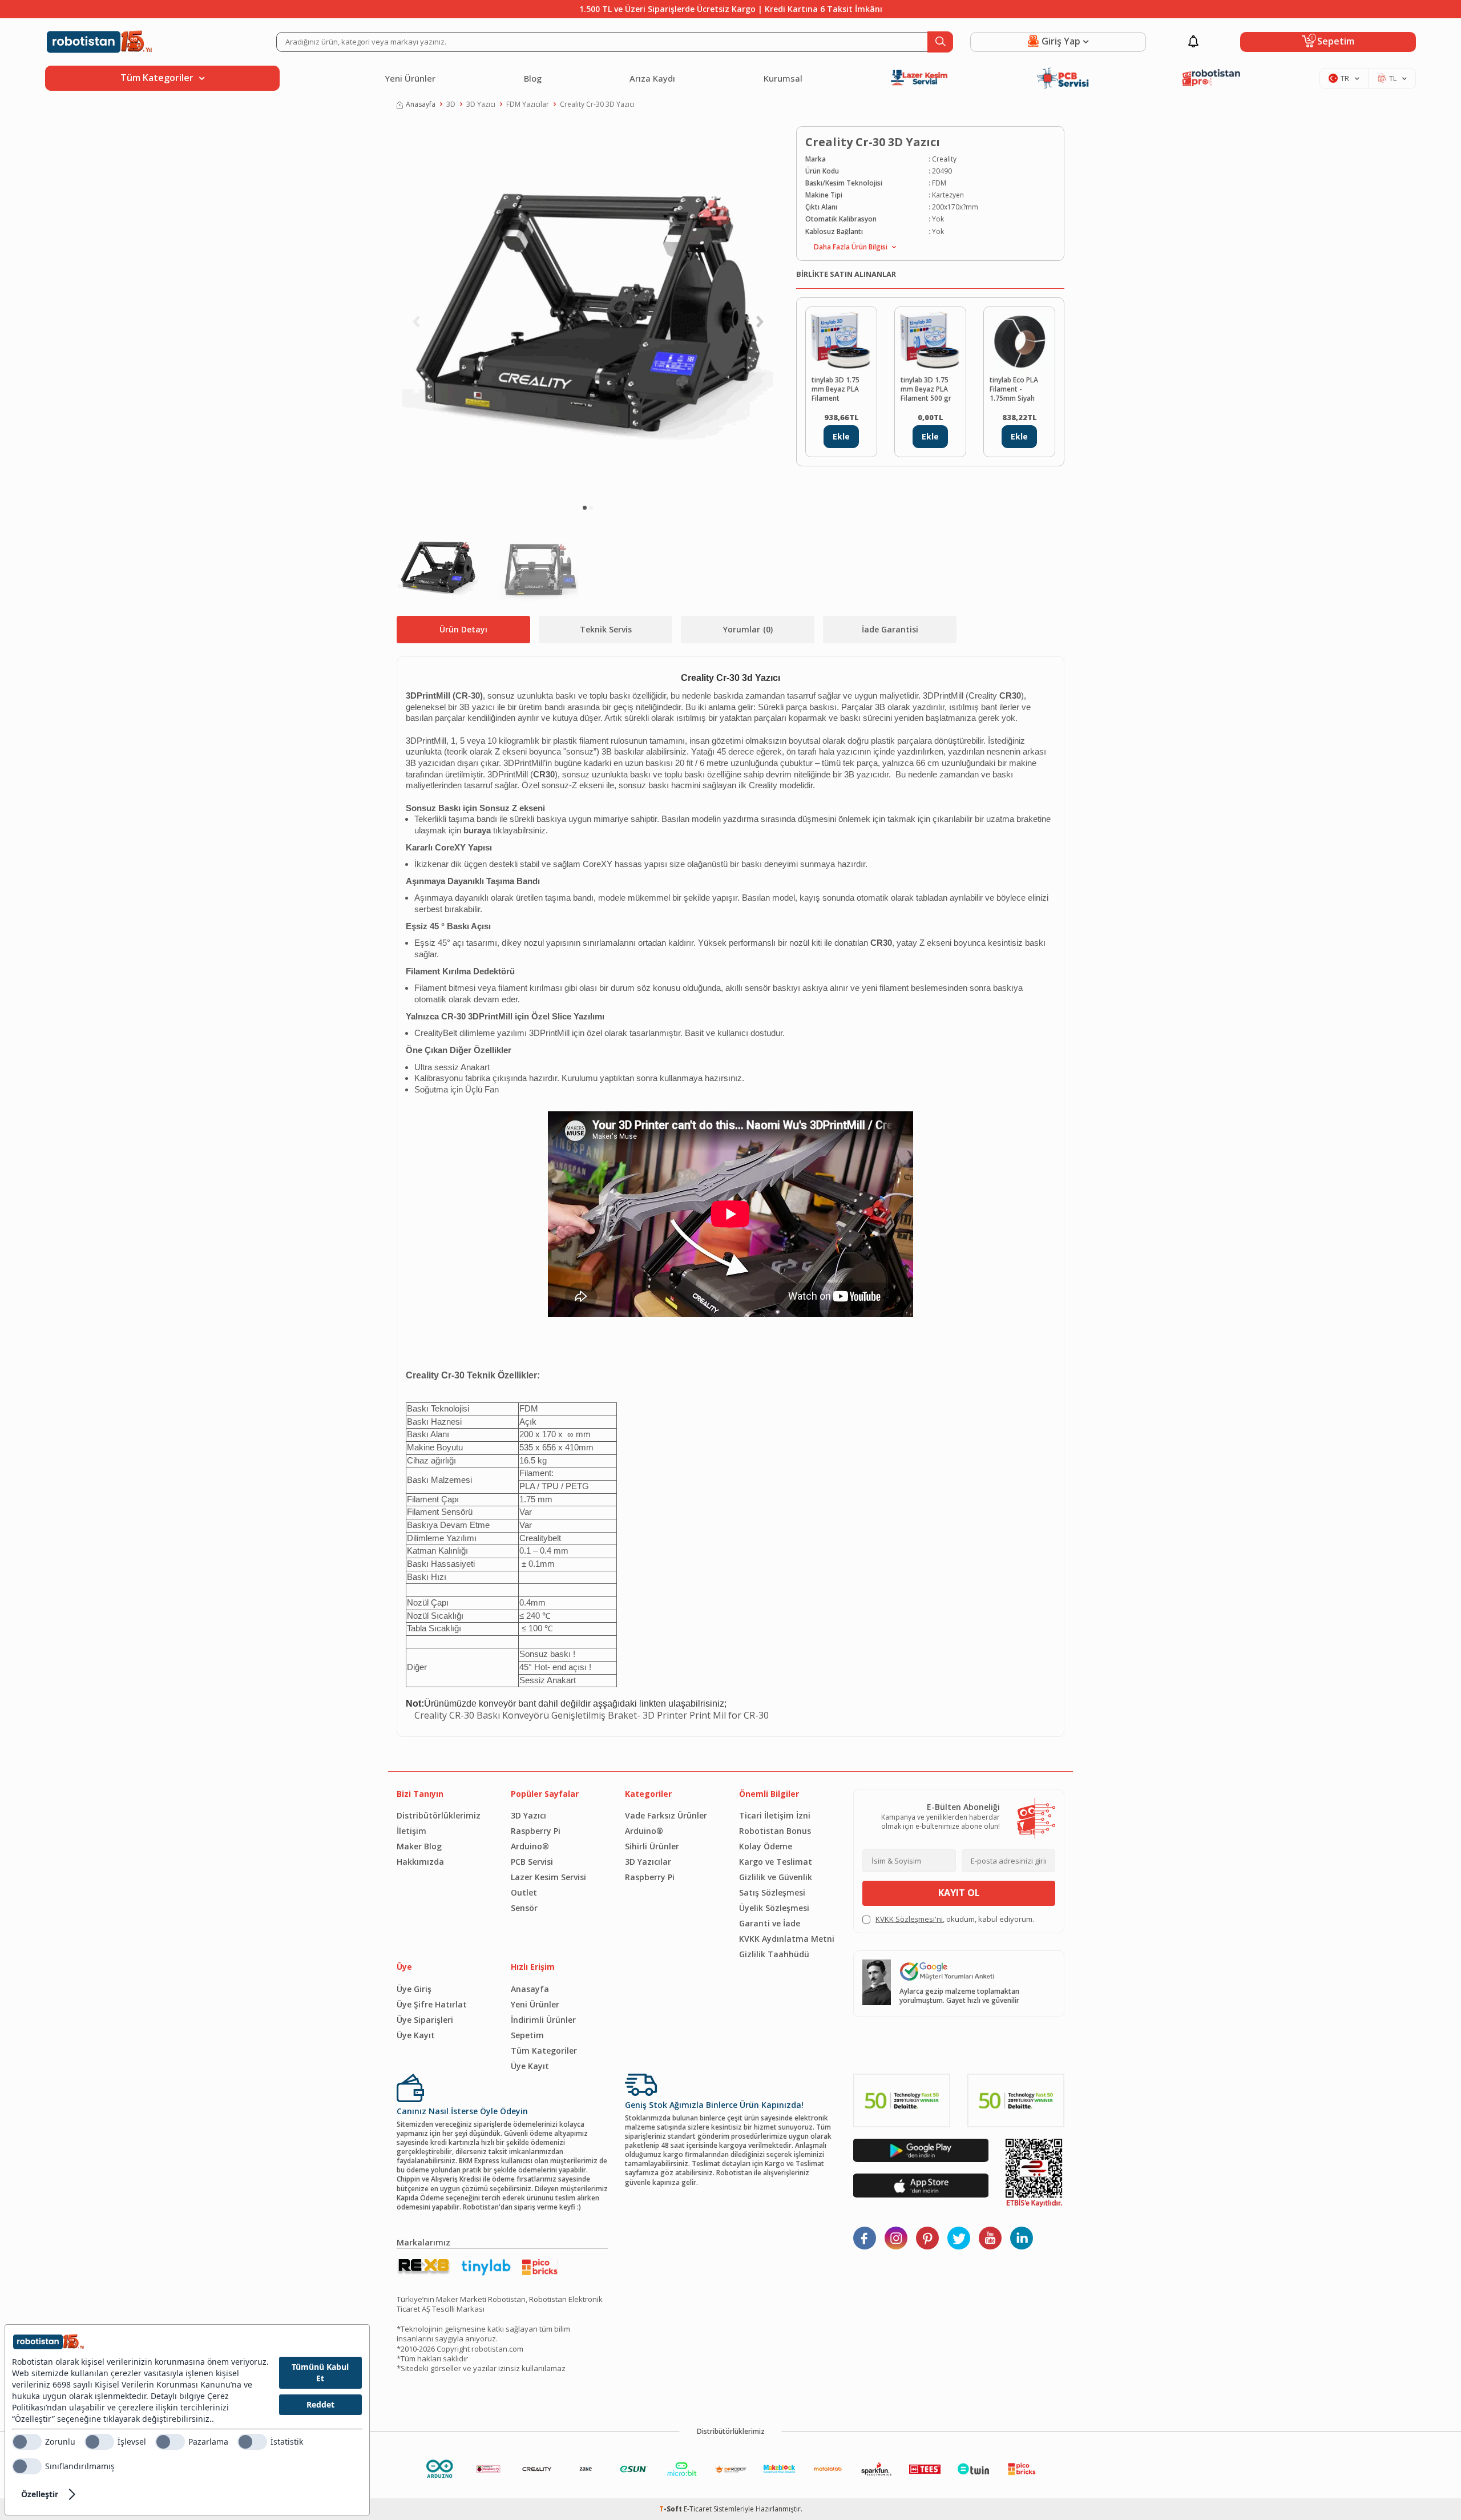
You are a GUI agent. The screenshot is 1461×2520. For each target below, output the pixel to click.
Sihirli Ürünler (652, 1846)
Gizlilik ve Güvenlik (775, 1877)
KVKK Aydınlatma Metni (786, 1938)
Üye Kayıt (416, 2035)
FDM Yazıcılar (527, 104)
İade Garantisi (890, 629)
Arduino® (530, 1846)
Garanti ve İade (769, 1923)
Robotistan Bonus (775, 1830)
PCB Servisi (532, 1861)
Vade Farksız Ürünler (666, 1815)
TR (1345, 78)
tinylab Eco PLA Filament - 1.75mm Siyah (1014, 389)
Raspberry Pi (535, 1830)
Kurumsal (783, 78)
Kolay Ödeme (765, 1846)
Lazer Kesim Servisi (548, 1877)
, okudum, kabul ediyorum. (954, 1919)
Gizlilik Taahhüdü (774, 1954)
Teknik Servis (606, 629)
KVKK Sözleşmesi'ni (909, 1919)
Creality (944, 159)
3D (450, 104)
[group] (588, 311)
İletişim (411, 1830)
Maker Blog (419, 1846)
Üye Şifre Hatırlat (432, 2004)
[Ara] (940, 42)
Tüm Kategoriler (544, 2050)
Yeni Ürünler (410, 78)
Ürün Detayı (463, 629)
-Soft (671, 2509)
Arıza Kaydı (652, 78)
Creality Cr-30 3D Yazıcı (597, 104)
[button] (585, 508)
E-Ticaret (698, 2509)
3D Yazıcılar (648, 1861)
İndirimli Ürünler (543, 2019)
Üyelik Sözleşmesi (774, 1907)
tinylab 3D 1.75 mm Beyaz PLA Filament (835, 389)
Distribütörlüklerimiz (439, 1815)
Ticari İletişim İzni (774, 1815)
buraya (477, 830)
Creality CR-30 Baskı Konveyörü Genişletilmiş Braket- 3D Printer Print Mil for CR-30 (591, 1715)
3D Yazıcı (480, 104)
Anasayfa (420, 104)
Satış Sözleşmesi (772, 1892)
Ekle (841, 436)
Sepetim (527, 2035)
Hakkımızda (420, 1861)
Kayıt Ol (959, 1892)
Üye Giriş (414, 1988)
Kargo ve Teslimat (775, 1861)
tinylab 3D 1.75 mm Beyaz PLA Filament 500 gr (926, 389)
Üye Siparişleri (425, 2019)
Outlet (524, 1892)
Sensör (524, 1907)
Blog (533, 78)
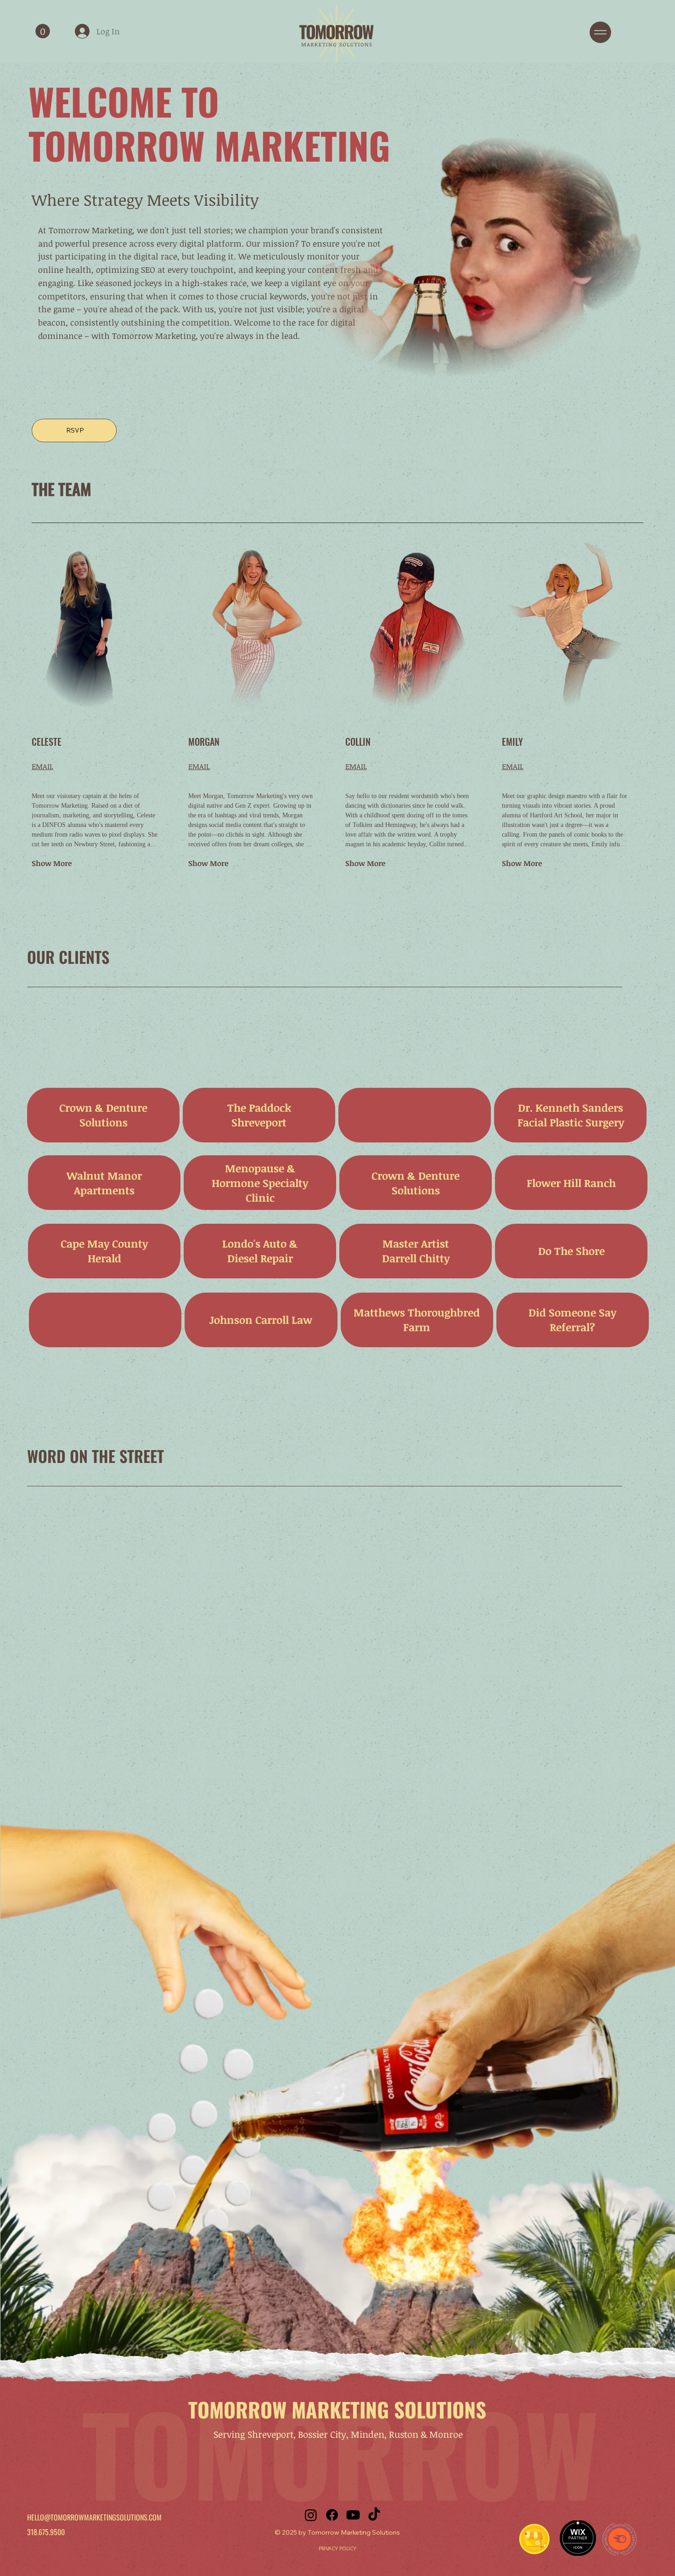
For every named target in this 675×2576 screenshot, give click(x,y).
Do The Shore (571, 1250)
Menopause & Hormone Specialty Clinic (260, 1183)
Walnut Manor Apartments (104, 1183)
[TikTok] (374, 2515)
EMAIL (42, 766)
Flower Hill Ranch (571, 1183)
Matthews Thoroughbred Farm (417, 1319)
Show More (52, 863)
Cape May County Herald (104, 1251)
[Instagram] (311, 2515)
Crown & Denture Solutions (103, 1115)
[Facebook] (332, 2515)
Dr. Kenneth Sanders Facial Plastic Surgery (571, 1115)
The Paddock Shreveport (259, 1115)
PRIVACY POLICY (337, 2548)
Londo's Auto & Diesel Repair (260, 1251)
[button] (42, 31)
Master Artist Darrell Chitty (416, 1251)
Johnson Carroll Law (260, 1319)
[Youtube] (353, 2515)
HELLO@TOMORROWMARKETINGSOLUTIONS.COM (94, 2517)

## Exercise details
Copy every line of the data word for word, omitting the images.

## Exercise answer
You are a GUI agent. The screenshot is 1461×2520. For each target below, output the pixel to click.
Sihirli Ürünler (652, 1846)
Gizlilik ve Güvenlik (775, 1877)
KVKK Aydınlatma Metni (786, 1938)
Üye Kayıt (416, 2035)
FDM Yazıcılar (527, 104)
İade Garantisi (890, 629)
Arduino® (530, 1846)
Garanti ve İade (769, 1923)
Robotistan Bonus (775, 1830)
PCB Servisi (532, 1861)
Vade Farksız Ürünler (666, 1815)
TR (1345, 78)
tinylab Eco PLA Filament - 1.75mm Siyah (1014, 389)
Raspberry Pi (535, 1830)
Kurumsal (783, 78)
Kolay Ödeme (765, 1846)
Lazer Kesim Servisi (548, 1877)
, okudum, kabul ediyorum. (954, 1919)
Gizlilik Taahhüdü (774, 1954)
Teknik Servis (606, 629)
KVKK Sözleşmesi'ni (909, 1919)
Creality (944, 159)
3D (450, 104)
[group] (588, 311)
İletişim (411, 1830)
Maker Blog (419, 1846)
Üye Şifre Hatırlat (432, 2004)
[Ara] (940, 42)
Tüm Kategoriler (544, 2050)
Yeni Ürünler (410, 78)
Ürün Detayı (463, 629)
-Soft (671, 2509)
Arıza Kaydı (652, 78)
Creality Cr-30 3D Yazıcı (597, 104)
[button] (585, 508)
E-Ticaret (698, 2509)
3D Yazıcılar (648, 1861)
İndirimli Ürünler (543, 2019)
Üyelik Sözleşmesi (774, 1907)
tinylab 3D 1.75 mm Beyaz PLA Filament (835, 389)
Distribütörlüklerimiz (439, 1815)
Ticari İletişim İzni (774, 1815)
buraya (477, 830)
Creality CR-30 Baskı Konveyörü Genişletilmiş Braket- 3D Printer Print Mil for CR-30 (591, 1715)
3D Yazıcı (480, 104)
Anasayfa (420, 104)
Satış Sözleşmesi (772, 1892)
Ekle (841, 436)
Sepetim (527, 2035)
Hakkımızda (420, 1861)
Kayıt Ol (959, 1892)
Üye Giriş (414, 1988)
Kargo ve Teslimat (775, 1861)
tinylab 3D 1.75 mm Beyaz PLA Filament 500 gr (926, 389)
Üye Siparişleri (425, 2019)
Outlet (524, 1892)
Sensör (524, 1907)
Blog (533, 78)
For every named target in this 675×2576 screenshot, give click(x,y).
Do The Shore (571, 1250)
Menopause & Hormone Specialty Clinic (260, 1183)
Walnut Manor Apartments (104, 1183)
[TikTok] (374, 2515)
EMAIL (42, 766)
Flower Hill Ranch (571, 1183)
Matthews Thoroughbred Farm (417, 1319)
Show More (52, 863)
Cape May County Herald (104, 1251)
[Instagram] (311, 2515)
Crown & Denture Solutions (103, 1115)
[Facebook] (332, 2515)
Dr. Kenneth Sanders Facial Plastic Surgery (571, 1115)
The Paddock Shreveport (259, 1115)
PRIVACY POLICY (337, 2548)
Londo's Auto & Diesel Repair (260, 1251)
[button] (42, 31)
Master Artist Darrell Chitty (416, 1251)
Johnson Carroll Law (260, 1319)
[Youtube] (353, 2515)
HELLO@TOMORROWMARKETINGSOLUTIONS.COM (94, 2517)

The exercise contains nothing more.